The Great Indian Laughter Challenge, a TV show on which Navjot Singh Sidhu—now the state unit chief of the rival Congress—also made many appearances, was a high point in his career as an entertainer.

At the Mohali press conference, Mann said people don’t laugh when they see his face now.

“Now, it is completely reverse. When I go to any public meeting or any meeting, people now cry when they look at my face while narrating their problems and saying save us, we are ruined, our children are in bad company…,” he said.

Mann’s political career began when he joined the Manpreet Singh Badal-led People’s Party of Punjab in 2011. Badal had floated the outfit after leaving the Shiromani Akali Dal. Later, the PPP merged with the Congress.

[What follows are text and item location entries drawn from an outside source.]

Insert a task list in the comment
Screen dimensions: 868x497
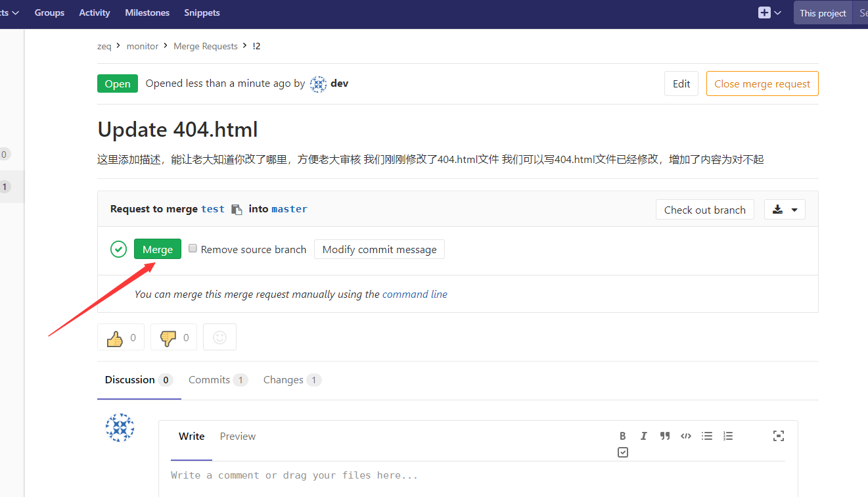622,452
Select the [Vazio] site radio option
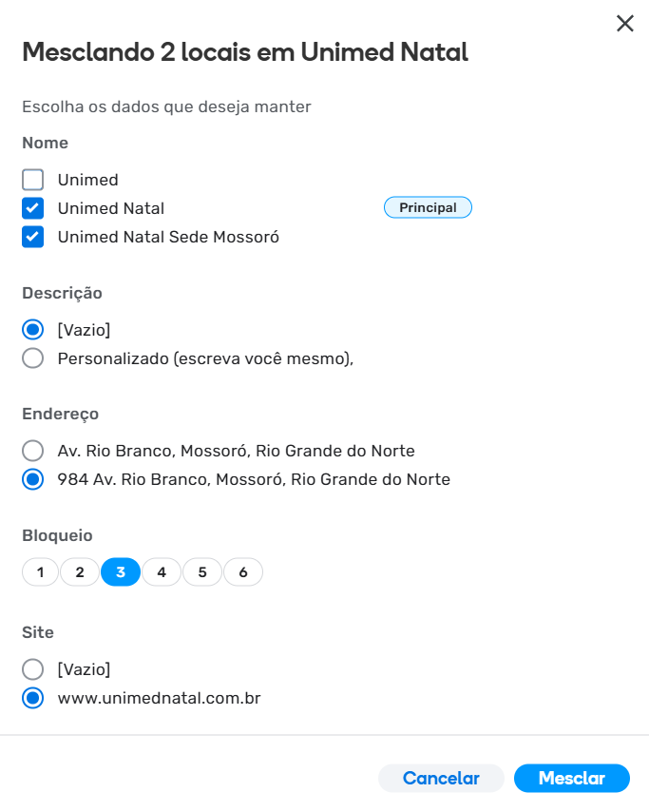 [33, 669]
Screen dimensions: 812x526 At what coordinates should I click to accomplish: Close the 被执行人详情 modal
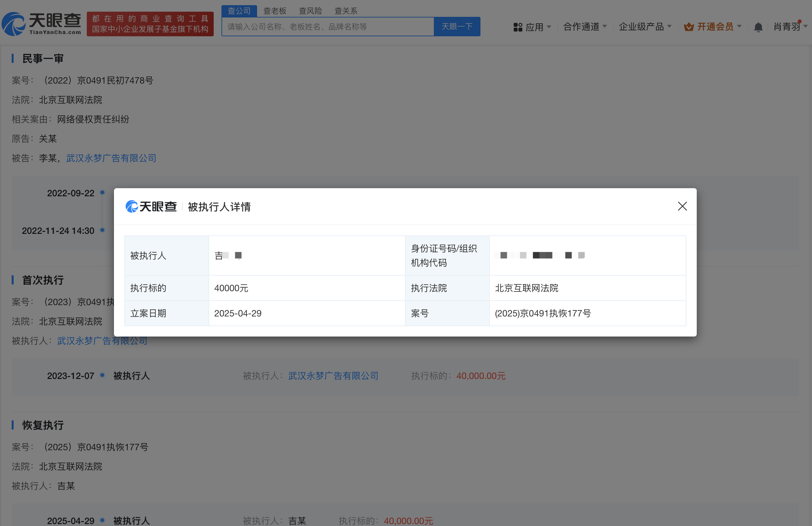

Mann fought from the Lehra assembly constituency in Sangrur as a PPP candidate in 2012 and lost to senior Congress leader Rajinder Kaur Bhattal.

In 2014, Mann joined the AAP and was pitted against Akali heavyweight Sukhdev Singh Dhindsa for the Sangrur Lok Sabha seat. He won by over two lakh votes. The AAP itself went on to win four Lok Sabha seats in Punjab.

Mann unsuccessfully contested the 2017 assembly polls against SAD’s Sukhbir Singh Badal for the Jalalabad seat. But Arvind Kejriwal’s won 20 seats in the 117-member Punjab Assembly, ending up as the state’s main opposition party. Mann was made its state unit chief.

He resigned from the post in 2018 after Arvind Kejriwal apologised to Akali leader Bikram Singh Majithia in a defamation case. He was back in the post next year.

Mann won the Sangrur seat again in the 2019 Lok Sabha polls with a margin over one lakh votes.

During his political career, Mann has been hounded by accusations that he has a “drinking problem”.

In 2016, the then AAP MP Harinder Singh Khalsa complained against him to the Lok Sabha Speaker, seeking a change in his seat. He alleged that Mann, who sat next to him, reeked of liquor.

At a 2019 rally in Barnala, in the presence of Kejriwal and his mother, Mann vowed to give up liquor. Mann had then accused his political rivals’ of defaming him by portraying him as a “born drunkard”.

The charge came up again in a TV interview on Tuesday.

“I have countered this. The public has also given its response,” he said, referring to his re-election from Sangrur. The opposition keeps hurling this baseless charge as it doesn’t have anything else to say against him, Mann claimed.